La conception du sous-marin nucléaire lanceur d'engins de 3e génération (SNLE 3G) est passée au stade d'élaboration fin 2016. L'opération vise à remplacer les quatre SNLE du type Le Triomphant au-delà de 2030. Sous-marin à propulsion nucléaire, le SNLE 3G est conçu pour pouvoir embarquer le missile M51 et répondre à l'évolution à venir de la menace.

Le missile M51 dans sa version 2 - doté de la TNO - a été mis en service, comme on l'a indiqué, en 2016, à bord du SNLE Le Triomphant.

Le programme TRANSOUM assure la modernisation des centres de transmissions de la force océanique stratégique. Il s'agit de pérenniser le service jusqu'à l'horizon 2025, tout en conférant plus de souplesse à la FOST dans la conduite des stations radios. La mise en service opérationnel est prévue, de façon échelonnée, jusqu'en 2020.

Par ailleurs, les infrastructures de l'Île longue dédiées à l'entretien des SNLE font l'objet d'un plan de rénovation important, financé à partir du programme 212 « Soutien de la politique de la défense ».
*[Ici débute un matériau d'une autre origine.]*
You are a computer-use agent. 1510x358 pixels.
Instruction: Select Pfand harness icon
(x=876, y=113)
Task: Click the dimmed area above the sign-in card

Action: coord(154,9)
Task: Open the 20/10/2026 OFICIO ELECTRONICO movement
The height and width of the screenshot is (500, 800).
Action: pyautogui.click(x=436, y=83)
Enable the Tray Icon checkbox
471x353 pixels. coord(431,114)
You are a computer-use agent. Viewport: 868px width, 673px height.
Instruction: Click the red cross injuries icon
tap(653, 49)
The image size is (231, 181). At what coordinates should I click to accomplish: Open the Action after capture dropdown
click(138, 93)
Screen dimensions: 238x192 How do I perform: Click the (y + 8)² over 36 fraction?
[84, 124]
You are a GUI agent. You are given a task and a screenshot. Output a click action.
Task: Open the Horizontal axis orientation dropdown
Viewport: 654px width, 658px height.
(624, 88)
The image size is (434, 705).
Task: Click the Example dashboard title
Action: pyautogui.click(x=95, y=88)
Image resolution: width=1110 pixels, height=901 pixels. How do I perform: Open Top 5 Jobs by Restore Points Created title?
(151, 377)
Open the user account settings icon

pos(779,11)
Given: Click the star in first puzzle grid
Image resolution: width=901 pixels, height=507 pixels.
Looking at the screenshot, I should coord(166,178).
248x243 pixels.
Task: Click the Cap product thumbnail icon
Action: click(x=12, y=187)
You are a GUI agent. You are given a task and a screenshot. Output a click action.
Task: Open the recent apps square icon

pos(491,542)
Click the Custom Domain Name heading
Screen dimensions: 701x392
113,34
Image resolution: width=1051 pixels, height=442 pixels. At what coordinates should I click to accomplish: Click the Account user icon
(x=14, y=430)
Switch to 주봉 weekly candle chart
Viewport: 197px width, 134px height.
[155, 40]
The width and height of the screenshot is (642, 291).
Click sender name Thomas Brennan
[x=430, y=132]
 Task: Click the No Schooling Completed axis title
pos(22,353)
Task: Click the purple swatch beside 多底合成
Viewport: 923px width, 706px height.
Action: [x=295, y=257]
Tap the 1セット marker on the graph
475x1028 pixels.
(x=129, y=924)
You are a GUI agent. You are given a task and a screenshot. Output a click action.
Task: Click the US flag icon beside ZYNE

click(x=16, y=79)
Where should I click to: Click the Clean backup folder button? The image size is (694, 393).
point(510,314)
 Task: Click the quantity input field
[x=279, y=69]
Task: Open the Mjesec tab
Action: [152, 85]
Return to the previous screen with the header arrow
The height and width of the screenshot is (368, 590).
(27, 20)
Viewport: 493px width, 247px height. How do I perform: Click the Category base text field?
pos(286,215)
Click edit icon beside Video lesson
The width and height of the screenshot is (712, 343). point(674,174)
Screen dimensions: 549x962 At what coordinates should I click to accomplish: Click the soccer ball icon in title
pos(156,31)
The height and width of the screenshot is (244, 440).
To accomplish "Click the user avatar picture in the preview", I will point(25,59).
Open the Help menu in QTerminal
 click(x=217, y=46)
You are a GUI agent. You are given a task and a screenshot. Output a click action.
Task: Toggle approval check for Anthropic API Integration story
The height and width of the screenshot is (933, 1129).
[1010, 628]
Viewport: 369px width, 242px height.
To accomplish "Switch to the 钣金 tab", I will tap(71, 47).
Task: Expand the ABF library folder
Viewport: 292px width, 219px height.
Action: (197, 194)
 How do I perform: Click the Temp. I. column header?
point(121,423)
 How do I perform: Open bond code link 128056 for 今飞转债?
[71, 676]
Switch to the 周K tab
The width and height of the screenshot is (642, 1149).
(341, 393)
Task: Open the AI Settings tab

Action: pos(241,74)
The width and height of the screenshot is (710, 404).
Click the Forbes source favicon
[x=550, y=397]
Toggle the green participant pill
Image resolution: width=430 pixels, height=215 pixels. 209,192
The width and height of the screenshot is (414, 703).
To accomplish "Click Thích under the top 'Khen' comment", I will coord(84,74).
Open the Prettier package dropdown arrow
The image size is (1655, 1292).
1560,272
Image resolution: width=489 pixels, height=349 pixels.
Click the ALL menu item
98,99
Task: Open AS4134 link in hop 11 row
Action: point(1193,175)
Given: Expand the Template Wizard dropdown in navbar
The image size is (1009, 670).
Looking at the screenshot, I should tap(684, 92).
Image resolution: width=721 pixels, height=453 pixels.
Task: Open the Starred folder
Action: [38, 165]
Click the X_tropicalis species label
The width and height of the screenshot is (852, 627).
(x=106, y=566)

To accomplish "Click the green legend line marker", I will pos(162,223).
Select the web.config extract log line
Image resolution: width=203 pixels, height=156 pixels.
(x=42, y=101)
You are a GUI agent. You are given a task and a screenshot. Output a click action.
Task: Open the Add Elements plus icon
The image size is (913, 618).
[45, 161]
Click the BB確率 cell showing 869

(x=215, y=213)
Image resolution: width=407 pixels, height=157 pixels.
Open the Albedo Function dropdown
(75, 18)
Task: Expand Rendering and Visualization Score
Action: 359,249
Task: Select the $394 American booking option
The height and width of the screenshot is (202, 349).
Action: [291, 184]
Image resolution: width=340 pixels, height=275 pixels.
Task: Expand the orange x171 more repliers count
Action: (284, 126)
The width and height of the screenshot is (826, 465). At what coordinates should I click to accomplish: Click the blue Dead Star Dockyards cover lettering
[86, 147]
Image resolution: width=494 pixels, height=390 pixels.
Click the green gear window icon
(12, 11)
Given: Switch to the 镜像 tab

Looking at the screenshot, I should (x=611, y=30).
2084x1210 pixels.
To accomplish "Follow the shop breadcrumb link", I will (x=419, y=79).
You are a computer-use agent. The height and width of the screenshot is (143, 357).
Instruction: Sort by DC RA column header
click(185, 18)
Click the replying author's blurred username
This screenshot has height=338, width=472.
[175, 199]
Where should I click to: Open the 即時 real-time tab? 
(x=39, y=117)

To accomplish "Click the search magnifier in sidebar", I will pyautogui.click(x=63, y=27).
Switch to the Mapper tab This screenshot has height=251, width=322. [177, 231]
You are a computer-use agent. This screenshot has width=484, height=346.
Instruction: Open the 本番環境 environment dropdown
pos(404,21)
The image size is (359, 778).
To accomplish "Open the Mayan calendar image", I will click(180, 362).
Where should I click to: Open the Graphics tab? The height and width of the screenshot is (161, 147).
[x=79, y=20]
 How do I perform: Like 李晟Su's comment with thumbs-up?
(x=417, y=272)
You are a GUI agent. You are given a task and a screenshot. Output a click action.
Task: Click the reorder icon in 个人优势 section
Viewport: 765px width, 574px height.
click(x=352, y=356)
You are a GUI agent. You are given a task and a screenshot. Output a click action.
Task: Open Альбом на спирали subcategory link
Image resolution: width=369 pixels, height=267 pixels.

3. La composante aéroportée

La composante aéroportée de la dissuasion a franchi un jalon majeur avec la mise en service du nouveau système d'armes AMSPA, doté de la tête nucléaire aéroportée (TNA), sur Mirage 2000 N K3 en 2009 puis sur Rafale F3 en 2010. Aucune évolution n'est prévue pour l'arme avant la rénovation à mi-vie prévue pour 2020 (cf. supra). En revanche, deux séries d'évolutions sont programmées en ce qui concerne les aéronefs, porteurs de l'arme et ravitailleurs :

- d'une part, les Mirage 2000 NK3 doivent être remplacés progressivement par des Rafale B sur la période 2017-2019, et retirés du service en 2019, tout en maintenant la posture de dissuasion des forces aériennes stratégiques ;

- d'autre part, le remplacement des avions K/C135 par des MRTT (multi-role transport tanker) Phénix, dont le marché a été notifié à l'automne 2014, est prévu à partir de 2018. Le vieillissement de la flotte de 14 appareils K/C135, qui dépasse les 50 ans, a des conséquences significatives sur sa disponibilité. Le rapport annexé à la LPM 2014-2019 prévoit l'acquisition de 12 MRTT. L'actualisation de la programmation par la loi du 28 juillet 2015 a procédé à une anticipation de la prévision de commande des trois derniers avions de cette flotte, de sorte que l'intégralité des commandes, et non plus seulement celle de neuf appareils comme il était prévu dans la version initiale de la LPM, doit désormais être passée avant 2019 ; deux MRTT seront livrés sur la période de la programmation, dont le premier en 2018 (cf. infra).

Par ailleurs, le programme TRANSAERO - homologue du programme TRANSOUM concernant la composante océanique, mentionné ci-dessus - tend à moderniser les moyens de communication propres à la composante aéroportée de la dissuasion. Le stade de l'orientation a été atteint en 2015 et le lancement de l'élaboration est prévu d'ci la fin 2017.